"Parah sih lo, Bang, baru daftarin anak lo ke TK."
Heeseung menghela nafas, "Sumpah demi apa pun, gue tuh inget kalo kudu daftarin Sunoo. Tapi—"
"Lo ga ada waktu?" potong Riki.
"Gue sibuk banget, Rik. Lo tau sendiri gue juga baru aja selesai pindah-pindahin barang ke rumah baru. Belom lagi masalah kerjaan," balas Heeseung.
Mungkin apa yang Heeseung katakan terdengar seperti alasan murahan. Namun nyatanya, tidak ada secuil kebohongan, atau bahkan hiperbola, di dalam ucapannya.
Menjadi kepala editor di suatu perusahaan penerbit buku terbesar di Korea sering kali membuatnya kelimpungan. Rasanya dua puluh empat jam dalam sehari tidak cukup bagi pemuda berumur 33 tahun tersebut. Me-review berkas dan manuskrip buku sudah menjadi makanan sehari-harinya. Tidak jarang pula bagi Heeseung untuk kehilangan waktu bersantainya di akhir pekan.
Dan, oh, jangan lupakan juga peran krusialnya kalau sedang ada book fair yang berlangsung. Di mana ia harus terbang ke Jerman atau Amerika, contohnya, dan menetap di sana selama kurang lebih dua minggu sampai acaranya selesai. Sebisa mungkin ia memastikan untuk mengantongi paling tidak satu hak penerbitan buku yang sudah disepakati sebelumnya oleh perusahaan.

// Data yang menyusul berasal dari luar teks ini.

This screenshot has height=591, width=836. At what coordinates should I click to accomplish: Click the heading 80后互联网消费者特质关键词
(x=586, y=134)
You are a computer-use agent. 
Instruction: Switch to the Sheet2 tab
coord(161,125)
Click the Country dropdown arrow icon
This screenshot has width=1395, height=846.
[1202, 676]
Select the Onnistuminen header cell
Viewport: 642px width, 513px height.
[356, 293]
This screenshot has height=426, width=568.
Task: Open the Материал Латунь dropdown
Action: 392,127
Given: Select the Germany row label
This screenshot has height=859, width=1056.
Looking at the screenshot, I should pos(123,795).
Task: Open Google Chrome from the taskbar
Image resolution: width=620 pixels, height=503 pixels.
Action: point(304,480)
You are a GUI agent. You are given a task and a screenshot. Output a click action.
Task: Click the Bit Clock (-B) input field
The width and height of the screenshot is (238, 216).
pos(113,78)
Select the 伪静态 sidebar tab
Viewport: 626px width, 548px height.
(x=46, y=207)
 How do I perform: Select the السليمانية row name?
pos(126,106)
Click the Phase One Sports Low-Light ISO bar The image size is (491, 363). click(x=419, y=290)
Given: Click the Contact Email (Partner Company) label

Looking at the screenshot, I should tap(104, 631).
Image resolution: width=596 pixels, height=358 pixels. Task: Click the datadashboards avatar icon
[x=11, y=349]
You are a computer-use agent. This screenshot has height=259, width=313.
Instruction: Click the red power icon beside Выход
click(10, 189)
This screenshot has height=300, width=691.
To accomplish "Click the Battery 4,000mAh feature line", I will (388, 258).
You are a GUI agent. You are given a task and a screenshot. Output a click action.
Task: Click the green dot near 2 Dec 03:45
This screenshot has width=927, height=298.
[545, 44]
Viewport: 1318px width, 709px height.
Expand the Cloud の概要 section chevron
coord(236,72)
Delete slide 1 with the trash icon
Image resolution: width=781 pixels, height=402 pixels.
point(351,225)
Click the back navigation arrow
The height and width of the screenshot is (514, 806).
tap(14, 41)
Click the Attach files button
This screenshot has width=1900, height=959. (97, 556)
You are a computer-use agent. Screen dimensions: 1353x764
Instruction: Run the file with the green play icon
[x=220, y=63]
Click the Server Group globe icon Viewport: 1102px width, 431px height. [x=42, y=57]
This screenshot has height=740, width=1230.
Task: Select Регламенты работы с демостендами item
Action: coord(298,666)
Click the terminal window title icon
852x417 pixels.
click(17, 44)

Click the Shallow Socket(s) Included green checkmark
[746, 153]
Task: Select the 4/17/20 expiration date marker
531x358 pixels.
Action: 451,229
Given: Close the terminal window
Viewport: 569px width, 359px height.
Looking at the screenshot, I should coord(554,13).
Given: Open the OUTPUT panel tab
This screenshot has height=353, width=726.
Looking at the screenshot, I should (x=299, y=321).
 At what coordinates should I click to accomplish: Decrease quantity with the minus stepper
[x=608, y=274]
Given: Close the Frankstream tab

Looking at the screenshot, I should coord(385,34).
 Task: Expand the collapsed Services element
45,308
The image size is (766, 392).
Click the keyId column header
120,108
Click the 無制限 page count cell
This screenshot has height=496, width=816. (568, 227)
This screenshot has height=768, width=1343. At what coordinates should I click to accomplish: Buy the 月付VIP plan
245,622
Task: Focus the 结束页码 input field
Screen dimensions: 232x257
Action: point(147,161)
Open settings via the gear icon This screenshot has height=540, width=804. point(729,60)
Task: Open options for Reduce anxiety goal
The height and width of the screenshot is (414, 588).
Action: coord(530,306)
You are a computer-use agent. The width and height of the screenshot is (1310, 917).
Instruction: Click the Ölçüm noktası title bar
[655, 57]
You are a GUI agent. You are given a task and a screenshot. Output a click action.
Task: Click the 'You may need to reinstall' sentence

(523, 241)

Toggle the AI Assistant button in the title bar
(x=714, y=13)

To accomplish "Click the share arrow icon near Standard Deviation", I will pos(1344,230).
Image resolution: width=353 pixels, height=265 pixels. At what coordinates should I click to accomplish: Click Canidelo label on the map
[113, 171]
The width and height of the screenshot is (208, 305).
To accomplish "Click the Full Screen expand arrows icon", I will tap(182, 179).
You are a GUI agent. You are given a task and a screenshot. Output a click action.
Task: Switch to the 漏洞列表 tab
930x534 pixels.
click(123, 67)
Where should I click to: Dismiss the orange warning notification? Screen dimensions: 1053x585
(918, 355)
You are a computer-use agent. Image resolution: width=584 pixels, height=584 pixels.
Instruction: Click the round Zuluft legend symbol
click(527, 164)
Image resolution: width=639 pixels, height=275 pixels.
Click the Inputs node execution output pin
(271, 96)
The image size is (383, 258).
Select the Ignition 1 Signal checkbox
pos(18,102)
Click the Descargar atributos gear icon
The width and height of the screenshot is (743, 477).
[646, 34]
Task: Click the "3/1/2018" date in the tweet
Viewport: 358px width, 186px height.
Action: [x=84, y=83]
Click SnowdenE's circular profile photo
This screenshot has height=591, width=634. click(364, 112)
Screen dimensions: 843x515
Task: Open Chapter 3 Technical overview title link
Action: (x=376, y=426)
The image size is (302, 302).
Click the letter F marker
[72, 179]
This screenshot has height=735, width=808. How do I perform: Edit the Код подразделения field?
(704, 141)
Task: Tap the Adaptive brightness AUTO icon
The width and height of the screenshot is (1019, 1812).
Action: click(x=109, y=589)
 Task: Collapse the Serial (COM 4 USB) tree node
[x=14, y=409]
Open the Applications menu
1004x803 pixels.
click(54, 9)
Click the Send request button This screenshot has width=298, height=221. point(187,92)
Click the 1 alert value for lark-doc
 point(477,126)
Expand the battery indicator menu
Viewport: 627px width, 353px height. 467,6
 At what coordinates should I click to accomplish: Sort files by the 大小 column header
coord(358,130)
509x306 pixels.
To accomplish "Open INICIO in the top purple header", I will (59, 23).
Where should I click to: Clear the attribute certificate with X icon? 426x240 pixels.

Sudah terlampau banyak gelas-gelas kafein yang ia habiskan untuk menemaninya di malam-malam sibuk. Rasanya jika Heeseung disuruh untuk menjabarkan bagaimana lelah dirinya, ia bingung harus memulai dari mana.
Meski begitu, tak pernah sekali pun orang-orang di sekitarnya menangkap keluhan yang keluar dari mulut Heeseung. Ia sadar, mengeluh tidak meringankan bebannya. Dan lagipula seluruh waktu dan tenaga yang ia habiskan di tempat kerja benar-benar ia dedikasikan hanya untuk seorang saja. Satu-satunya anak yang ia punya, Lee Sunoo.
Berat rasanya ketika ia ingin mengeluh jika satu-satunya yang Sunoo punya hanyalah dirinya.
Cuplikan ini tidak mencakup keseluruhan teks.